# Hartwig Kantorowicz Posen Hamburg Germany



## MichaelFla (Feb 13, 2012)

I love these milk glass bitters, but can anybody tell me why the writing would have been ground off of this one?


----------



## MichaelFla (Feb 13, 2012)

A little closer look


----------



## cyberdigger (Feb 13, 2012)

Don't know if it was ground off.. it was more likely a "weak strike" meaning the bottle wasn't blown well in the first place and the embossing was not strong, or the mold was becoming worn out from extensive use.. or maybe someone tumbled it to death..?


----------



## epackage (Feb 13, 2012)

It just looks like a bad mold impression, I doubt the embossing was ground off...


----------



## MichaelFla (Feb 13, 2012)

No, no... Definitely ground off.
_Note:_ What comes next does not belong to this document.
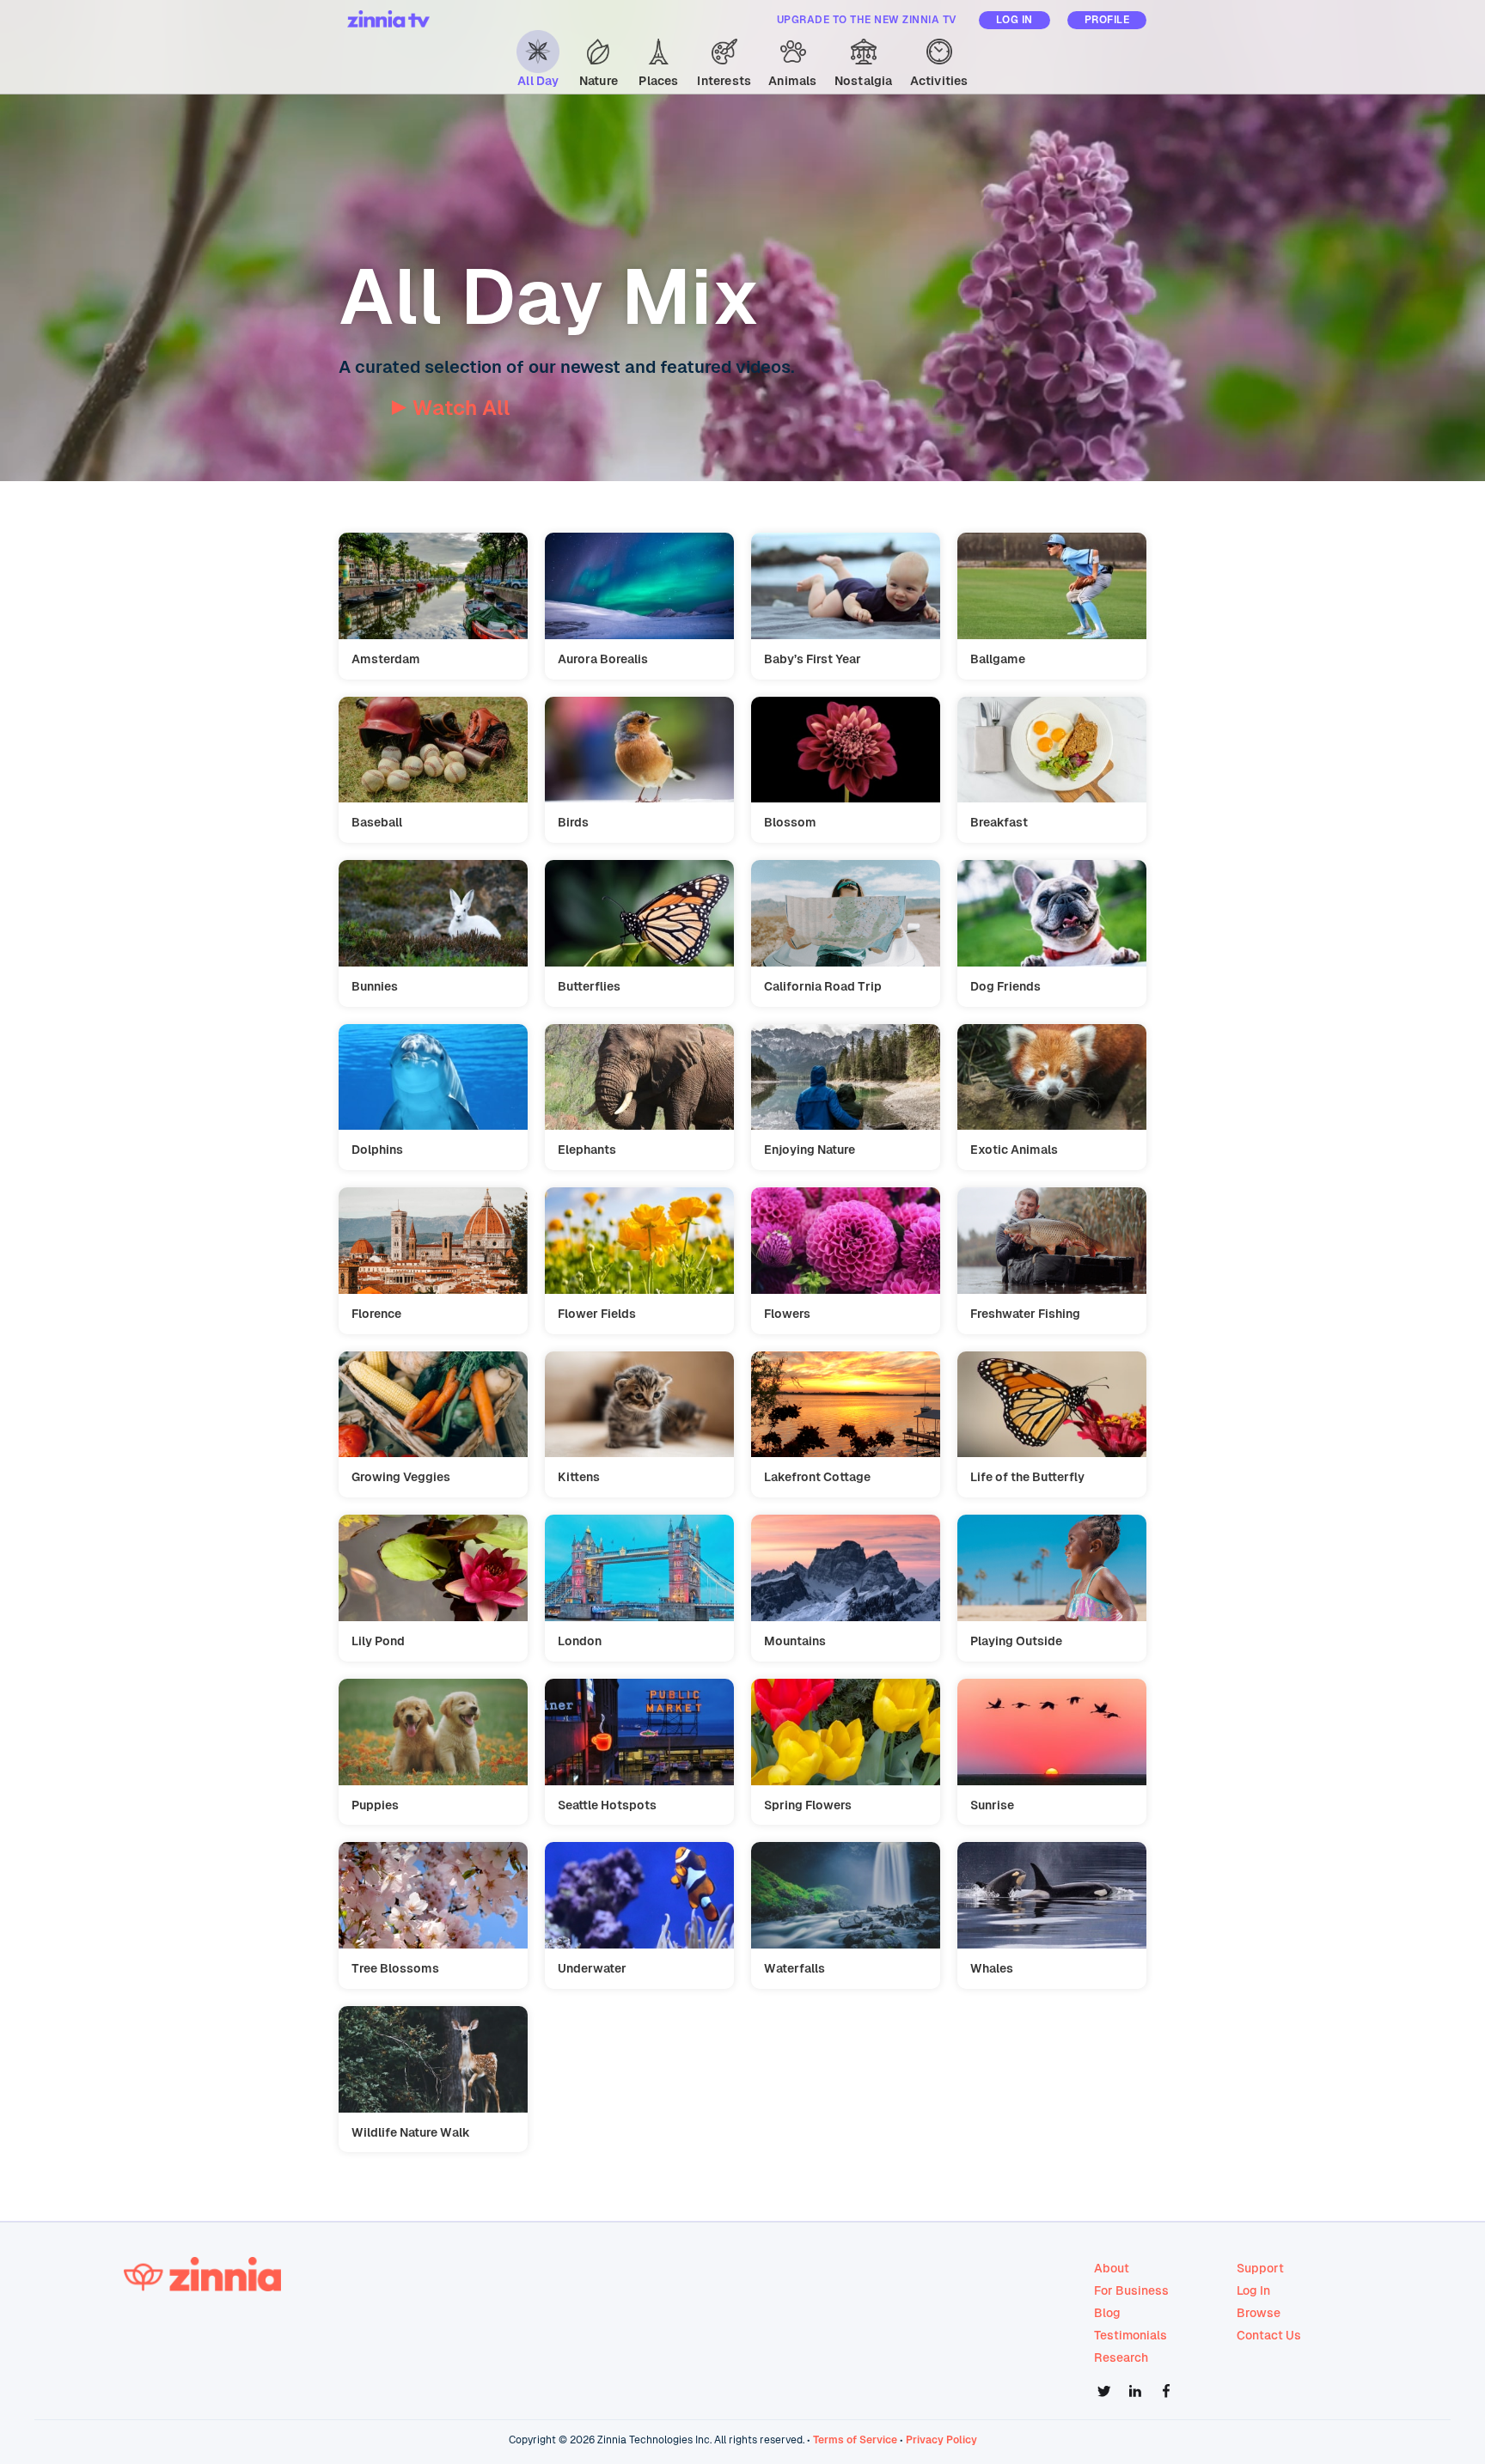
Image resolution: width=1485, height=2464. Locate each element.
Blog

That entire surface looks like the Taka-Cola bottles that were ground off. It's just hard to tell on the milk glass. Trying to get a pic good enough to see the scratches. I think you can see them here across '...orowicz'


----------



## cyberdigger (Feb 13, 2012)

The auto focus was looking at your keyboard in that one.. [] ..maybe it was the result of anti-German sentiment during one of the wars..?


----------



## Wheelah23 (Feb 13, 2012)

I see what you're talking about. My guess is either

 [*] The company did that itself so the label would fit on the bottle easier
 [*] or some other company jacked the bottle for themselves, and tried to get rid of the embossing so they could use the bottle

 No way to know. It's certainly unusual.


----------